* **Exercices proposés**:
a: Résumez en deux phrases l'extrait sur la fièvre catarrhale ovine.
b: Répondez brièvement aux questions suivantes à partir de l'extrait sur la fièvre catarrhale ovine.
(i) Sous quel autre nom la FCO est-elle connue ?
(ii) Par quoi cette affection virale est-elle transmise ?
(iii) Dans quelle commune se trouve le troupeau de Cédric Ruzzin ?
c: Recopiez fidèlement le passage de l'extrait sur la fièvre catarrhale ovine qui s'ouvre sur les mots contenant « La FCO, aussi » et se termine par « par les moucherons. ».

=== Texte source ===

La FCO, aussi appelée "maladie de la langue bleue", fait depuis plusieurs semaines des ravages dans les cheptels français. Alors que plusieurs souches du virus sont actuellement en circulation, des réunions d’informations sont organisées pour répondre aux très nombreuses inquiétudes des éleveurs isérois et écouter leur détresse.
Elles sont couchées en contre-bas de la pâture arborée : des brebis éparses, faméliques, tête au sol. Cédric Ruzzin s'arrête devant l'une d'elle, pointant une tête déformée par l'oedème. "Elles ont maigri, décrit leur éleveur. Elles bavent, elles enflent." Et puis, "ça les fait boîter, on dirait qu’elles marchent sur du verre". "Ça" : la fièvre catarrhale ovine (FCO). Il y a encore peu, son troupeau de Poliénas, en Isère, comptait encore 150 bêtes. Au mardi 20 août, 55 ont été tuées par cette affection virale transmise par les moucherons.

=== Jeu de données ===

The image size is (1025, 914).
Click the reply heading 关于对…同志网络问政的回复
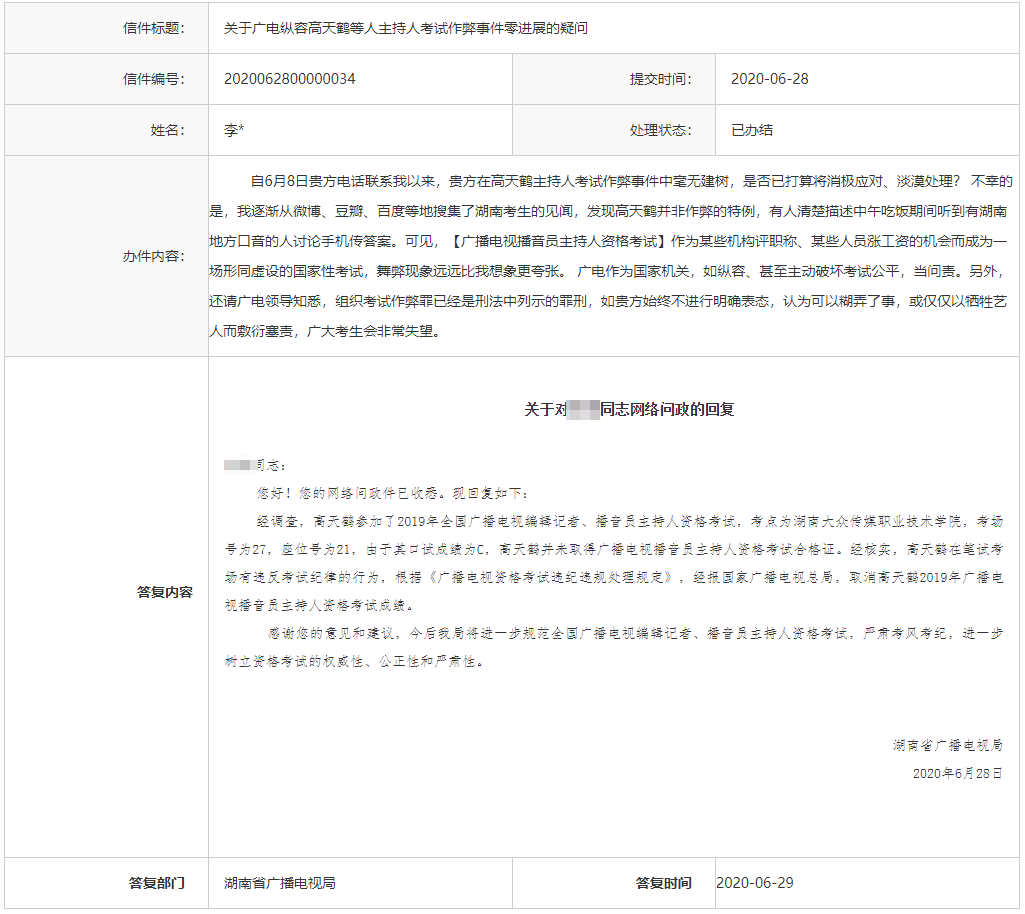click(629, 409)
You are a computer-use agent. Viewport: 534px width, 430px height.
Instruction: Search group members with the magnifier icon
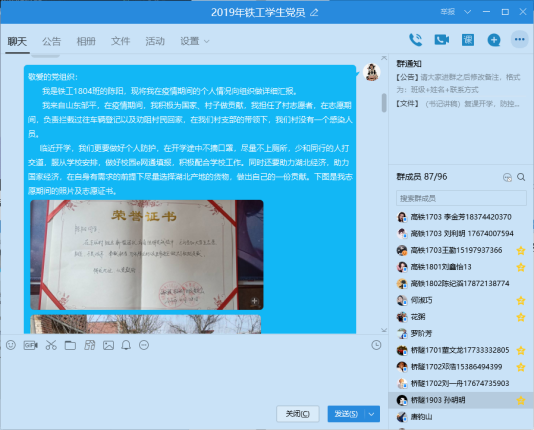pos(521,177)
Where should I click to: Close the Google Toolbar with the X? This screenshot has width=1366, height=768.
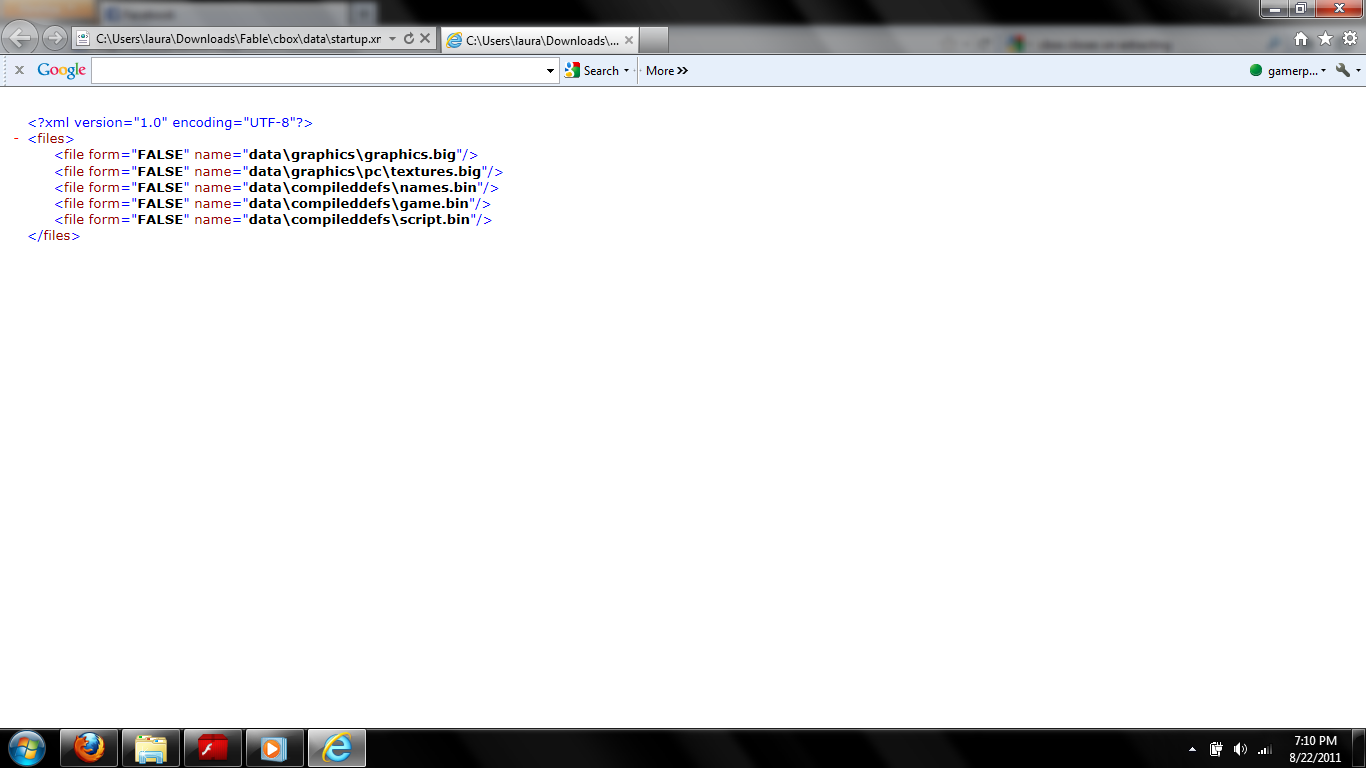[19, 70]
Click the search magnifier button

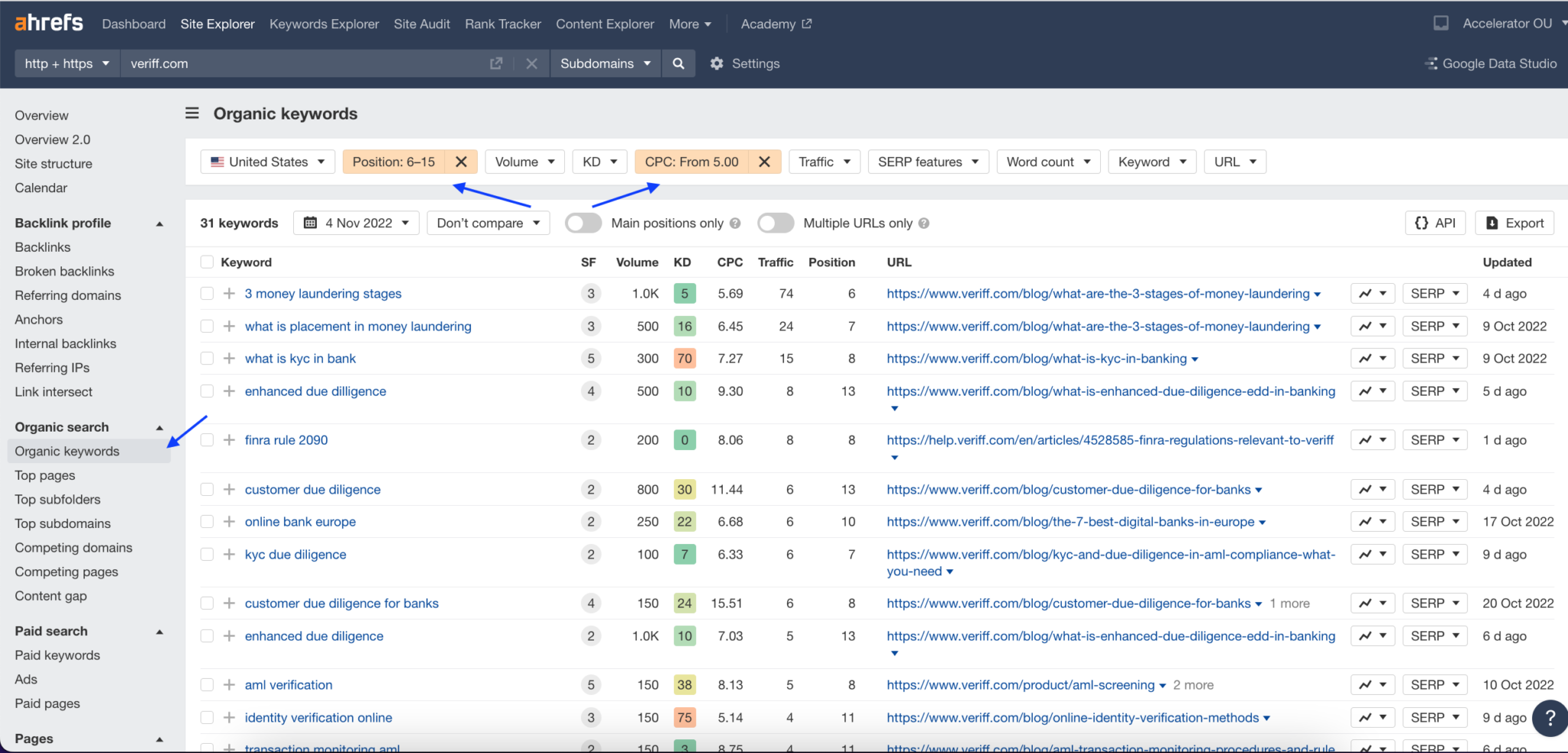[x=678, y=64]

===

* **Réponses par exercice**:
a: La fièvre catarrhale ovine, aussi appelée maladie de la langue bleue, fait des ravages depuis plusieurs semaines dans les cheptels français, et des réunions d'information sont organisées pour répondre aux inquiétudes des éleveurs isérois. À Poliénas, en Isère, le troupeau de l'éleveur Cédric Ruzzin comptait encore 150 bêtes il y a peu, et au mardi 20 août, 55 avaient été tuées par cette affection virale transmise par les moucherons.

b:
(i) La maladie de la langue bleue.
(ii) Par les moucherons.
(iii) À Poliénas, en Isère.

c:
La FCO, aussi appelée "maladie de la langue bleue", fait depuis plusieurs semaines des ravages dans les cheptels français. Alors que plusieurs souches du virus sont actuellement en circulation, des réunions d’informations sont organisées pour répondre aux très nombreuses inquiétudes des éleveurs isérois et écouter leur détresse.
Elles sont couchées en contre-bas de la pâture arborée : des brebis éparses, faméliques, tête au sol. Cédric Ruzzin s'arrête devant l'une d'elle, pointant une tête déformée par l'oedème. "Elles ont maigri, décrit leur éleveur. Elles bavent, elles enflent." Et puis, "ça les fait boîter, on dirait qu’elles marchent sur du verre". "Ça" : la fièvre catarrhale ovine (FCO). Il y a encore peu, son troupeau de Poliénas, en Isère, comptait encore 150 bêtes. Au mardi 20 août, 55 ont été tuées par cette affection virale transmise par les moucherons.